*EXERCISE INSTRUCTIONS:* The answer must restate the records below word for word.

Start of EXTRACTED RECORDS

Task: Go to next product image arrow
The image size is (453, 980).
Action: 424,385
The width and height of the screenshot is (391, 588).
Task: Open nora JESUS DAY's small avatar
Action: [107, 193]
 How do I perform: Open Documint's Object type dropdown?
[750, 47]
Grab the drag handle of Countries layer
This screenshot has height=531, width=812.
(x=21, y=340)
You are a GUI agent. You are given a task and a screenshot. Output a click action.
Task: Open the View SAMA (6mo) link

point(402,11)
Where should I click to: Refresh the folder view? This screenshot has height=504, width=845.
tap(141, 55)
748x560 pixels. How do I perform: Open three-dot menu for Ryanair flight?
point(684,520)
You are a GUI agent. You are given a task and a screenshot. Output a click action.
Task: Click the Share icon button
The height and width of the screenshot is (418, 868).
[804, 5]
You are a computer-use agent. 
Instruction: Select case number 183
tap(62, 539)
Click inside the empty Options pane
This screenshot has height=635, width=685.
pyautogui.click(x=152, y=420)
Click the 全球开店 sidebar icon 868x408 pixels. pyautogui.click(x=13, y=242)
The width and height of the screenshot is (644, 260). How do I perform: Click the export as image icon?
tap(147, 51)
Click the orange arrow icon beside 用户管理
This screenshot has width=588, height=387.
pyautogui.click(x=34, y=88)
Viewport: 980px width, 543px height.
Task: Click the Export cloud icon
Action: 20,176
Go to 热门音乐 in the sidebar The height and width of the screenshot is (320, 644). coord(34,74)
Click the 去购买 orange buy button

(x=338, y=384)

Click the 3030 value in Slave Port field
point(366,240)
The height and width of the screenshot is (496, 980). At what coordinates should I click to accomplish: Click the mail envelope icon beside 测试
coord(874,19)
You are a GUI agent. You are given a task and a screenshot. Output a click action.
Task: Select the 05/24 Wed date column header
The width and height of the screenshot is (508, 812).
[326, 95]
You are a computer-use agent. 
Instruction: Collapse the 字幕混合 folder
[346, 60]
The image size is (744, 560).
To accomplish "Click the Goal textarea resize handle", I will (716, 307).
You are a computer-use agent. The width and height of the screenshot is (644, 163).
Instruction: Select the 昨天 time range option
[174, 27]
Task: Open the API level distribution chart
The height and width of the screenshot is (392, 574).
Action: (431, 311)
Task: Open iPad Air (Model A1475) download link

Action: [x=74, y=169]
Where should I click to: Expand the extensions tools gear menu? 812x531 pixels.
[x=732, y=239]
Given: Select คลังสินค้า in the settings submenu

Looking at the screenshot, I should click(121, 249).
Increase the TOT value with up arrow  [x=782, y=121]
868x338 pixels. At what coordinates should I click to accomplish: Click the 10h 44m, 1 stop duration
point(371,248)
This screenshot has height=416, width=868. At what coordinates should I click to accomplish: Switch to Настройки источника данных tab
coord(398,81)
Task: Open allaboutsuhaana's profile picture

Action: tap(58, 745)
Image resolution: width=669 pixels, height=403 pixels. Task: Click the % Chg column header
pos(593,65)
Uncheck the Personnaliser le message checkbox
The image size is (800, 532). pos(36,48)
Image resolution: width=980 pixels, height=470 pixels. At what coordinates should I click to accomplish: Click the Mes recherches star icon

End of EXTRACTED RECORDS

*ANSWER TO THIS TASK:*
Task: Go to next product image arrow
The image size is (453, 980).
Action: 424,385
The width and height of the screenshot is (391, 588).
Task: Open nora JESUS DAY's small avatar
Action: [107, 193]
 How do I perform: Open Documint's Object type dropdown?
[750, 47]
Grab the drag handle of Countries layer
This screenshot has height=531, width=812.
(x=21, y=340)
You are a GUI agent. You are given a task and a screenshot. Output a click action.
Task: Open the View SAMA (6mo) link

point(402,11)
Where should I click to: Refresh the folder view? This screenshot has height=504, width=845.
tap(141, 55)
748x560 pixels. How do I perform: Open three-dot menu for Ryanair flight?
point(684,520)
You are a GUI agent. You are given a task and a screenshot. Output a click action.
Task: Click the Share icon button
The height and width of the screenshot is (418, 868).
[804, 5]
You are a computer-use agent. 
Instruction: Select case number 183
tap(62, 539)
Click inside the empty Options pane
This screenshot has height=635, width=685.
pyautogui.click(x=152, y=420)
Click the 全球开店 sidebar icon 868x408 pixels. pyautogui.click(x=13, y=242)
The width and height of the screenshot is (644, 260). How do I perform: Click the export as image icon?
tap(147, 51)
Click the orange arrow icon beside 用户管理
This screenshot has width=588, height=387.
pyautogui.click(x=34, y=88)
Viewport: 980px width, 543px height.
Task: Click the Export cloud icon
Action: 20,176
Go to 热门音乐 in the sidebar The height and width of the screenshot is (320, 644). coord(34,74)
Click the 去购买 orange buy button

(x=338, y=384)

Click the 3030 value in Slave Port field
point(366,240)
The height and width of the screenshot is (496, 980). At what coordinates should I click to accomplish: Click the mail envelope icon beside 测试
coord(874,19)
You are a GUI agent. You are given a task and a screenshot. Output a click action.
Task: Select the 05/24 Wed date column header
The width and height of the screenshot is (508, 812).
[326, 95]
You are a computer-use agent. 
Instruction: Collapse the 字幕混合 folder
[346, 60]
The image size is (744, 560).
To accomplish "Click the Goal textarea resize handle", I will (716, 307).
You are a computer-use agent. The width and height of the screenshot is (644, 163).
Instruction: Select the 昨天 time range option
[174, 27]
Task: Open the API level distribution chart
The height and width of the screenshot is (392, 574).
Action: (431, 311)
Task: Open iPad Air (Model A1475) download link

Action: [x=74, y=169]
Where should I click to: Expand the extensions tools gear menu? 812x531 pixels.
[x=732, y=239]
Given: Select คลังสินค้า in the settings submenu

Looking at the screenshot, I should click(121, 249).
Increase the TOT value with up arrow  [x=782, y=121]
868x338 pixels. At what coordinates should I click to accomplish: Click the 10h 44m, 1 stop duration
point(371,248)
This screenshot has height=416, width=868. At what coordinates should I click to accomplish: Switch to Настройки источника данных tab
coord(398,81)
Task: Open allaboutsuhaana's profile picture

Action: tap(58, 745)
Image resolution: width=669 pixels, height=403 pixels. Task: Click the % Chg column header
pos(593,65)
Uncheck the Personnaliser le message checkbox
The image size is (800, 532). pos(36,48)
Image resolution: width=980 pixels, height=470 pixels. At what coordinates should I click to accomplish: Click the Mes recherches star icon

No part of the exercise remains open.